Simonetti e seu amigo durante o bloco Depois a Gente se Vira
Arquivo pessoal
O ambiente boêmio do bar logo se tornou um ponto de encontro onde cultura e política caminhavam juntas, e o próximo passo foi levar a folia para as ruas.
"Assim, nós reunimos cerca de seis ou sete amigos, os 'generais da banda', e começamos a pensar em cores, porta-bandeira e tudo mais. Com muito amadorismo, mas muita vontade, fomos às ruas na sexta-feira que antecede o carnaval. Foi assim que o bloco Depois da Gente Se Vira nasceu: do encontro de outros amigos dentro do bar", lembra Simonetti.
Participantes do bloco Depois a Gente se Vira
Arquivo pessoal
Simonetti destaca que uma característica fundamental do movimento era a liberdade, em um Brasil que caminhava para a redemocratização.
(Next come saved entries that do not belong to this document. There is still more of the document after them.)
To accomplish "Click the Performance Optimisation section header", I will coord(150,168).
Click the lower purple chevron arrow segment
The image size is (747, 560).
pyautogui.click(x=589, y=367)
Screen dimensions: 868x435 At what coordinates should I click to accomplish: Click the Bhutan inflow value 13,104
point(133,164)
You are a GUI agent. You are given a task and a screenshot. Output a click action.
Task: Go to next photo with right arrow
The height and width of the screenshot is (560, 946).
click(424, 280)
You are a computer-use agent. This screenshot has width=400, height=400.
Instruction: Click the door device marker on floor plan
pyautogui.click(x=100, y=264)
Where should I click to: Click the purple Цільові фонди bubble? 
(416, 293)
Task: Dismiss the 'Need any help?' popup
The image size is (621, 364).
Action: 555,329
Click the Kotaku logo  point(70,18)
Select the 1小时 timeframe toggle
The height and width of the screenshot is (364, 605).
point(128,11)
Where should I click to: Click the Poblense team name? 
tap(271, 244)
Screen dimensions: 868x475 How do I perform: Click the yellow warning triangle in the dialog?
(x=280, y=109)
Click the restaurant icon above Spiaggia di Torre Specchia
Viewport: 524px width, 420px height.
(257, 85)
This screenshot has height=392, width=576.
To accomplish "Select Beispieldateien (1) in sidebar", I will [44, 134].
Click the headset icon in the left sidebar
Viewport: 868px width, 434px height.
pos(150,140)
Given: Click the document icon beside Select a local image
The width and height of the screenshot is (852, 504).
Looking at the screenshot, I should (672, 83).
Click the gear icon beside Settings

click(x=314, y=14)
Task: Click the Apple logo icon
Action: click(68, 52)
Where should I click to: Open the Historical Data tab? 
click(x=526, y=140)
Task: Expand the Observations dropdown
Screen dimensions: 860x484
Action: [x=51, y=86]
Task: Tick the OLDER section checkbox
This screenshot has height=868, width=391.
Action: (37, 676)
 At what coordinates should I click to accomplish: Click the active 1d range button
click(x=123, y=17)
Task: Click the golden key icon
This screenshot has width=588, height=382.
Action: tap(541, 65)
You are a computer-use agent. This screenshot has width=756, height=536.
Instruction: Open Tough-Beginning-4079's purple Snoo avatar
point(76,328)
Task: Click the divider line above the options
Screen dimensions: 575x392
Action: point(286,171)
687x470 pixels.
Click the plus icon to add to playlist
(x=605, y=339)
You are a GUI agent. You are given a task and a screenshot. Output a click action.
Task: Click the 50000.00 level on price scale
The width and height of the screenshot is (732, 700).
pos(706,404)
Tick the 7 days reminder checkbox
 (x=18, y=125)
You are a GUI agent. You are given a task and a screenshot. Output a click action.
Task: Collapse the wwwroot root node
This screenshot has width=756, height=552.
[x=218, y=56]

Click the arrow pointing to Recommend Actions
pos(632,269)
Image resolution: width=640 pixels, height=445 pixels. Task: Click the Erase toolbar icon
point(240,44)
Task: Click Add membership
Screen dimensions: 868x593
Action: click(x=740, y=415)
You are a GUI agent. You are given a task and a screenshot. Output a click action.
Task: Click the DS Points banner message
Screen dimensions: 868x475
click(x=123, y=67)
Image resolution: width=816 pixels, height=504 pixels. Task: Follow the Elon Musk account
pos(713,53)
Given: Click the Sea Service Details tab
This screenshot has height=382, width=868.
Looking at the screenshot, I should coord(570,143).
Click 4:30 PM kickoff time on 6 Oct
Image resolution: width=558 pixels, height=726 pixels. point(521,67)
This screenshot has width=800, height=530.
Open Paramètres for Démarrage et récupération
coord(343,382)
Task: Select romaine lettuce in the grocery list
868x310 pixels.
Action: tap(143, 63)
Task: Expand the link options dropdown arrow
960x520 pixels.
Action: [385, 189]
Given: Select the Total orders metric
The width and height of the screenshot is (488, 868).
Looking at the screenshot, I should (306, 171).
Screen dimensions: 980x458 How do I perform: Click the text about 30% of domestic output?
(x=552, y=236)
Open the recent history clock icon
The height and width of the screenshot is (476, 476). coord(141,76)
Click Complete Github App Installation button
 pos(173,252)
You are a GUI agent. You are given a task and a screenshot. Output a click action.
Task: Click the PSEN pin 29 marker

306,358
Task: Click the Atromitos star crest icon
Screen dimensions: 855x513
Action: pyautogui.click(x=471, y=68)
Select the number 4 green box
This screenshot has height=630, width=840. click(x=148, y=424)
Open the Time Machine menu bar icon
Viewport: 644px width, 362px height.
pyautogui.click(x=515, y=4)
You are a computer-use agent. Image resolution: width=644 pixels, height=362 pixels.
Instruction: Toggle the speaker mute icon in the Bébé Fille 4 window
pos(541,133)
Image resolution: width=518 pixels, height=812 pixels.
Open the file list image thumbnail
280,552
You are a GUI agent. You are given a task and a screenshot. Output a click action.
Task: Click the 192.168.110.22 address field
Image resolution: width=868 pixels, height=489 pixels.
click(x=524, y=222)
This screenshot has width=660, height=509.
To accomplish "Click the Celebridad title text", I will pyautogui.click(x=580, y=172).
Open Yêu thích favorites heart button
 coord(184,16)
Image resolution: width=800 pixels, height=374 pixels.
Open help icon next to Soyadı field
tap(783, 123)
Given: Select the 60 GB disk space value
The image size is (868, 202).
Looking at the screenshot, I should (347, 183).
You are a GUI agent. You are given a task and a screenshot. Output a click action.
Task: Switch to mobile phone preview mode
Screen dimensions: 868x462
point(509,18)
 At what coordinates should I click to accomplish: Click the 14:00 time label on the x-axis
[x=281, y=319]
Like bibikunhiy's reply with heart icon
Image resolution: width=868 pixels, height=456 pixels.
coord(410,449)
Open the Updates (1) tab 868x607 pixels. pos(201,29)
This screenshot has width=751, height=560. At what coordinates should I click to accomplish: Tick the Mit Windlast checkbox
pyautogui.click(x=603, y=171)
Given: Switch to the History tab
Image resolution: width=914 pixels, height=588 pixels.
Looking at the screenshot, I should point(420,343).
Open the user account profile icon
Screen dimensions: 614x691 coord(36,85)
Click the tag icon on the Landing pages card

Por isso, a decisão de não usar cordas de isolamento no bloco se tornou um símbolo para aqueles jovens.
O nome e o logotipo do bloco também nasceram de forma espontânea, em uma mesa de bar. O responsável pela criação foi o publicitário Manuel Mota, o Mané Mota.
"Ele fez um desenho e criou o nome e o logotipo, e assim o nome Depois a Gente se Vira foi adotado, e hoje estão nas camisetas, porta-bandeiras. Tudo nasceu desse pequeno esboço do Mané Mota, o bar foi só o embrião do nosso bloco", explica Simonetti.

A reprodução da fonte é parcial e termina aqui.